In der Rheinlandhalle soll vor 60 Jahren Deutschlands erster Supermarkt eröffnet worden sein. Den damaligen Markt von Herbert Eklöh gibt es heute allerdings nicht mehr.

Foto: dpa/Henning Kaiser

() Deutschland ist Supermarktland. Im vergangenen Jahr gab es hierzulande laut dem Handelsforschungsinstitut EHI rund 12 000 Supermärkte – mit nach wie vor steigender Tendenz. Das Netz, das Edeka, Rewe, Real und Co gesponnen haben, ist so dicht wie in kaum einem anderen Land. Doch ausgerechnet zum 60. Jahrestag der Eröffnung des erstes Supermarkts in Deutschland am kommenden Dienstag sieht sich das „Erfolgsmodell Supermarkt“ mit den größten Herausforderungen seit Jahrzehnten konfrontiert.
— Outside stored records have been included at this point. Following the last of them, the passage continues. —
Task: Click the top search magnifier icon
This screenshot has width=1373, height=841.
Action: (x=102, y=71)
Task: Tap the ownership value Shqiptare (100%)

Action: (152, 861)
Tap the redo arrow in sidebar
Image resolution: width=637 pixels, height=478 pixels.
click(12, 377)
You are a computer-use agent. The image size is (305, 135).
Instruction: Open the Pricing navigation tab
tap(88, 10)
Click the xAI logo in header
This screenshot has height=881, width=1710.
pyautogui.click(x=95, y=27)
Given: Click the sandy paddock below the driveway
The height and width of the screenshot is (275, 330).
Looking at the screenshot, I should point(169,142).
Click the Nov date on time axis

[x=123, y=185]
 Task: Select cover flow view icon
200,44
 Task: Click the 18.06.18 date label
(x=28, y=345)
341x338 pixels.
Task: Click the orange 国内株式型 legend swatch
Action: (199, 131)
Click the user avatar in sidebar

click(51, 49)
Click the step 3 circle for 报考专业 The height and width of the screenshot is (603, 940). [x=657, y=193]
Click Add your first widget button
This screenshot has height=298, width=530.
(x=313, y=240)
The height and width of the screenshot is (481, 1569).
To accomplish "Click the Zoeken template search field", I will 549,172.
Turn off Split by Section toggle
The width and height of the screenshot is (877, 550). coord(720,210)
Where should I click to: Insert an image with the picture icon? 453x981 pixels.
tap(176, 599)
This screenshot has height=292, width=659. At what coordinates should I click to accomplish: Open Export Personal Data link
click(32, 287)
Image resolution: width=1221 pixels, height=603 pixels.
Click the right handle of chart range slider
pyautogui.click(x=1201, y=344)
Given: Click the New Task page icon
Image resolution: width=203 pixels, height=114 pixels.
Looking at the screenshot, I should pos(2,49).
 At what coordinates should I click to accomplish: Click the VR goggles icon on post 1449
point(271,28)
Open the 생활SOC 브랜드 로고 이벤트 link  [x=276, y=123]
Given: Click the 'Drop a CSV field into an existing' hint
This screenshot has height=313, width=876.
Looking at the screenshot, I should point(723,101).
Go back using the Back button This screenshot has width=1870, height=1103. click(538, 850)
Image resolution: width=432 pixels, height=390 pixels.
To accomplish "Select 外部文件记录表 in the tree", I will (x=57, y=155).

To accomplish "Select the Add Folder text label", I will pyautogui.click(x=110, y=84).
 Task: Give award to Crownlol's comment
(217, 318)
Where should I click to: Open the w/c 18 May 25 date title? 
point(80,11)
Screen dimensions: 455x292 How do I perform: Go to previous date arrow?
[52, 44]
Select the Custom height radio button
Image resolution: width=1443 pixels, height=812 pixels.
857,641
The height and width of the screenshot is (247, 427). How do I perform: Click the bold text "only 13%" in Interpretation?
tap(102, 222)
Als Geburtsdatum des Supermarkts in Deutschland gilt der 26. September 1957. Damals eröffnete der Kaufmann Herbert Eklöh in der Kölner Rheinlandhalle einen Lebensmittelladen mit einer Verkaufsfläche von 2000 Quadratmetern – für damalige Verhältnisse ein gigantisches Geschäft. Während anderswo noch die Tante-Emma-Läden mit Bedienung durch Personal dominierten, setzte Eklöh in dem heute nicht mehr existierenden Betrieb auf Selbstbedienung, Warenvielfalt und Frische. Der deutsche Kaufmann habe sich bei der Gestaltung von Experten aus dem Mutterland des Supermarktes, den USA, beraten lassen, erzählt Jan Logemann, der an der Universität Göttingen über die Geschichte des Konsums forscht.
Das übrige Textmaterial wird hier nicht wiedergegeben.